I have, like many people, moved past outrage and indignation only to find myself stuck, like my laptop caught in an infinite loop searching for a logical explanation for this anger, fear and resentment over wearing a mask. I don’t have an answer, but I believe insufferable arrogance like that of Trump hides a debilitating fear. Behind the rage and defiance of the Republicans opposed to masks, the defiance of the people who believe the virus is a Democratic hoax, and the self-righteous indignation of the evangelical ministers who refuse to close their Sunday palaces, is that same debilitating fear. Despite our great achievements, despite our remarkable and singular self-awareness, we cannot escape the fact that we do not control the course of our lives, much less the course of human events. Even the strongest, most devoted faith cannot excise the threat of our mortality, the threat of meaninglessness.
Sometime after my father died, my uncle Varney sent me an email. I don’t remember what prompted that particular exchange, but I think it may have been something I wrote, and he read. I never set out to be provocative when I write. My only rule is to be honest. I try to leave off the sentimental horse manure and steer clear of empty clichés. I am not always successful. Sometimes, however, I surprise myself by writing something that strikes people oddly, even stirs up some unpleasant emotions, although, at the time I wrote it, I did not see it doing that. I think this may have happened with my uncle. I may have said something about my father that struck him as nihilistic or hopeless. In response, Varney told me about a conversation he had with my father. As I recall, Varney, in a deliberate attempt to be provocative – something my uncle loves to do and can get away with because he doesn’t have a mean bone in his body – asked my father what he would do if it turned out that there was no God. My father, a practicing Catholic until the day he died, said, without hesitation, “I wouldn’t live my life any differently.”

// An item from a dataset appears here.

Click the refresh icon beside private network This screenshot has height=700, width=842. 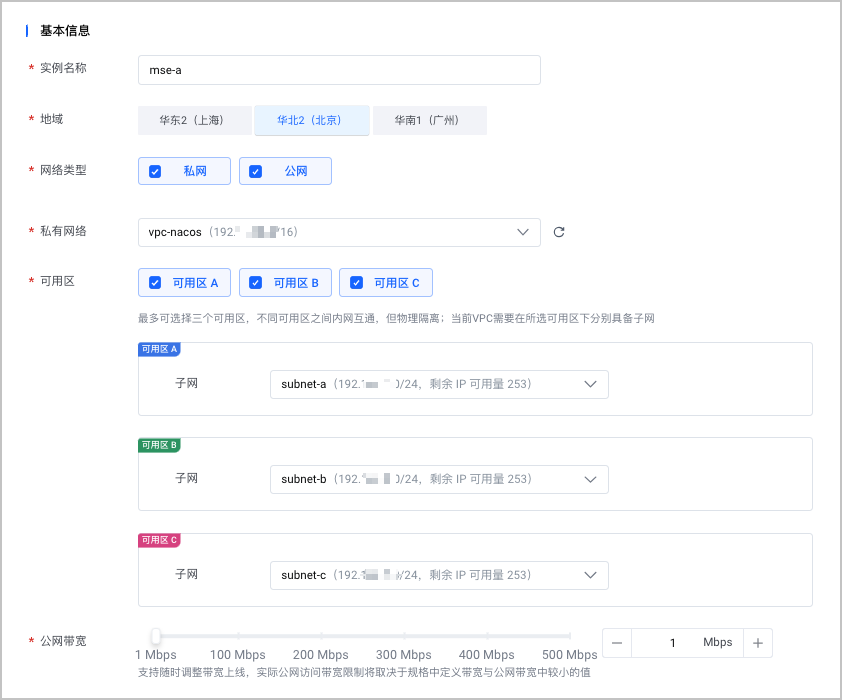pyautogui.click(x=559, y=232)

If human existence is precariously balanced on a knife’s edge, I find my father’s philosophy courageous. It takes a fair amount of humble courage to admit that you do not know something, but it takes an altogether different level of humility and courage to admit that you do not know whether God exists and still act as if God does. We have no right to existence, but we do have the right and privilege to choose how we will live. My father had the courage to acknowledge that his faith was no guarantee that God existed, and still he chose not to let the fear of meaninglessness lead him to despair or loud, arrogant irrationality.

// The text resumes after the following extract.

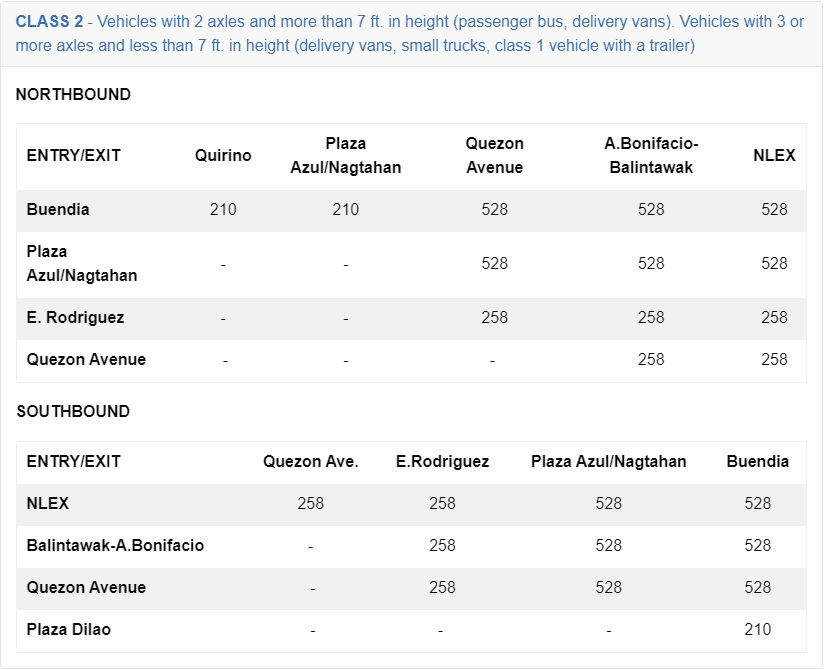
Task: Click the Quezon Avenue column header in Northbound table
Action: [x=494, y=155]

Faith in anything – ourselves, love, God – is ultimately hollow unless we struggle with it, unless we humbly admit that the universe may not care whether the human race continues or not, and then courageously choose to love in the face of that reality. To those who refuse to wear a mask, I’ll still wear mine to protect your right to live and turn my cheek to absorb your angry slap in the face. Maybe then, you’ll find the courage to let go of your anger and overcome your fears.